Two major labels have been served notice of a fresh antitrust investigation, a music business newsletter reports today. MusicAlly’s daily Bulletin suggests that the as-yet-unlaunched TotalMusic service, currently backed by Universal and Somy BMG, has prompted notices from the US Department of Justice. The report suggests all four major labels have been contacted.
TotalMusic, described by Rick Rubin back here, is reported to be a low-cost, multi-platform subscription service to be offered to consumers through ISPs and device manufacturers. The plan has few of the restrictions traditionally attached to subscription services, with the service provider or hardware manufacturer subsidising some or all of the mooted $5 monthly fee.
“The subscription model is the only way to save the music business,” Rubin has said. “If music is easily available at a price of five or six dollars a month, then nobody will steal it.”
As an example of third-parties’ willingness to subsidise music to the point of it being “free”, UMG recently signed a deal with Nokia to bundle free downloads with selected handsets, which the punter can than keep.
However, since the four major labels supply 80 per cent of the market with sound recordings, the issue of price-fixing has never been far from formal regulatory scrutiny. Executives are schooled in avoiding trigger words that indicate the major labels are acting in concert. In 2000, the Federal Trade Commission concluded that the labels’ “Minimum Advertised Price” programs constituted wholesale price fixing, which had cost consumers $480m.
Fear of being seen to act like a cartel has paralyzed progressive licensing initiatives.
In December 2001, the majors backed two music subscription services called PressPlay and MusicNet, and came under immediate antitrust attention. PressPlay was backed by Universal and Sony, while MusicNet was backed by Warner, EMI and BMG together with Real Networks. The DoJ investigated a number of complaints, the strongest of which was that the major labels refused to license their catalogues to competing music service providers.

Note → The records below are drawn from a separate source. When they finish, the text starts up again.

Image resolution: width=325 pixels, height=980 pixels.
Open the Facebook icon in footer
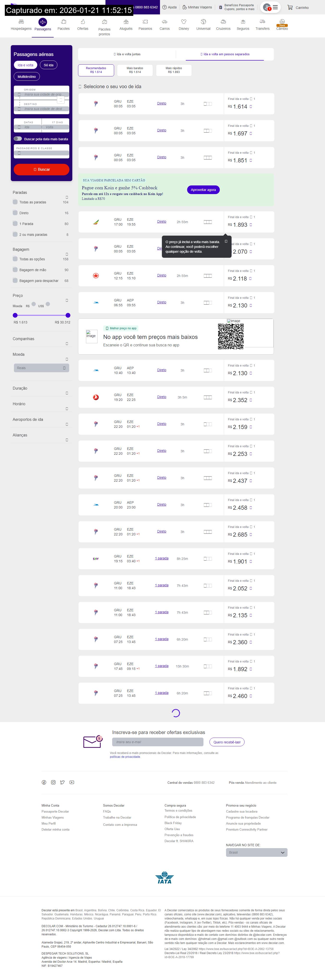(x=44, y=782)
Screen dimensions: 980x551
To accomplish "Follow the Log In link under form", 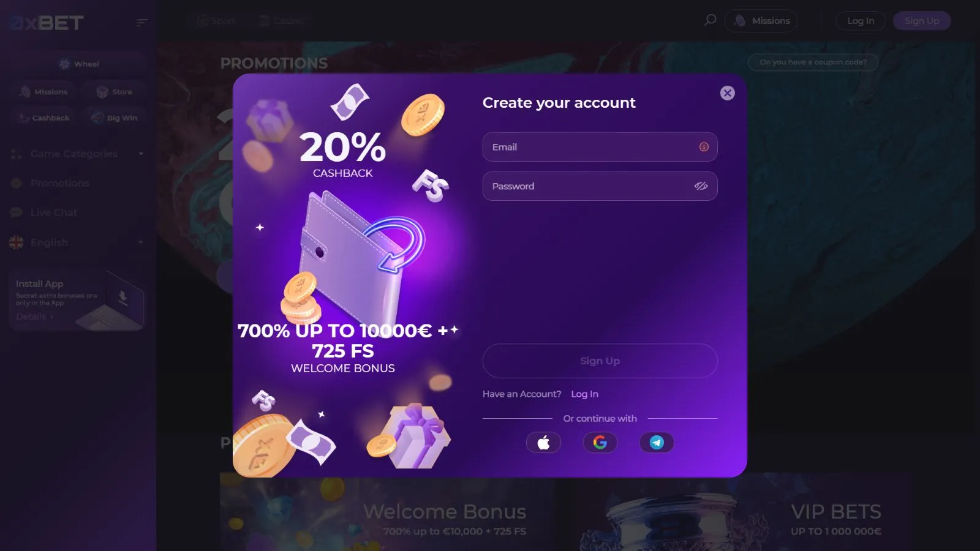I will click(584, 394).
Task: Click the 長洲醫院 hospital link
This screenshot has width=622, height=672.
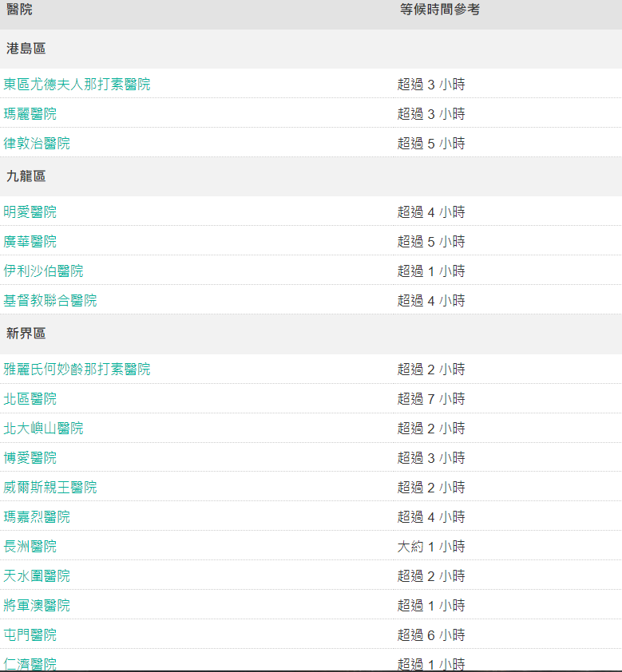Action: (x=30, y=546)
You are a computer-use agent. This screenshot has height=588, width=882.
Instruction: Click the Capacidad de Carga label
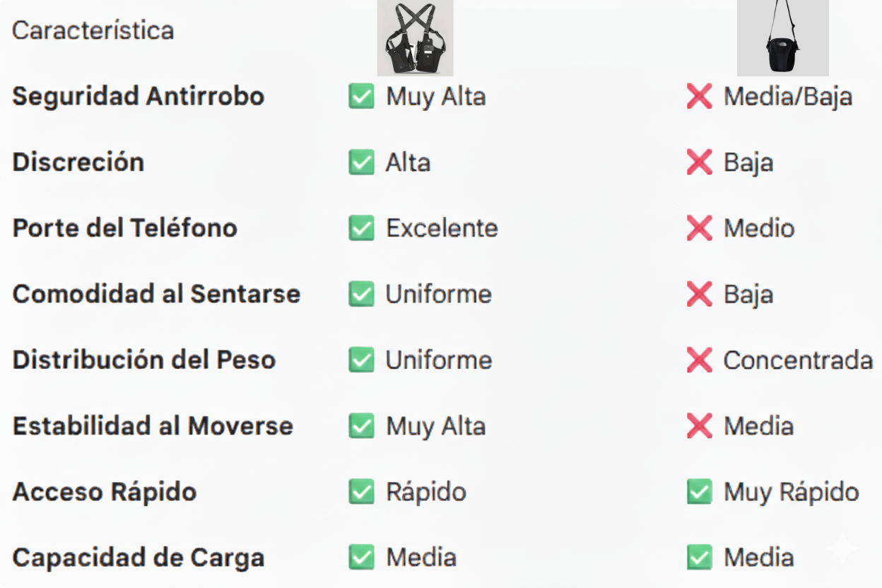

The investigation was overtaken by the launch of iTunes, and with it Apple’s creation of a licensed market for digital music downloads. The DoJ formally concluded the probe in December 2003 with a few harsh words at the subscription offerings. While investigators couldn’t find support for price fixing, the services were extremely unpopular and loaded with restrictions.
This backed the idea, the DoJ suggested, that the goal of the programs was to “impede the growth of the Internet” for music distribution, and steer users back to the “bread and butter of the music industry”; physical CD sales.
But that’s a luxury the major labels don’t have today. With physical sales of sound recordings showing a 25 per cent year-on-year decline, labels are prepared to lose many of their traditional paranoia and technophobia, and take the risk. They have nowhere left to go.
Today it’s the harsh economic reality of doing business that most hampers the launch of licensed services that can effectively compete with free ones.
Only huge telecomms companies and large global hardware manufacturers – Apple, Nokia and Sony are all individually much larger than the entire record industry – can afford to license the music. As so often, the internet is portrayed as redistributing power from the few to the many; but with music, it may simply concentrate power with a small number of players. One or two faces may change.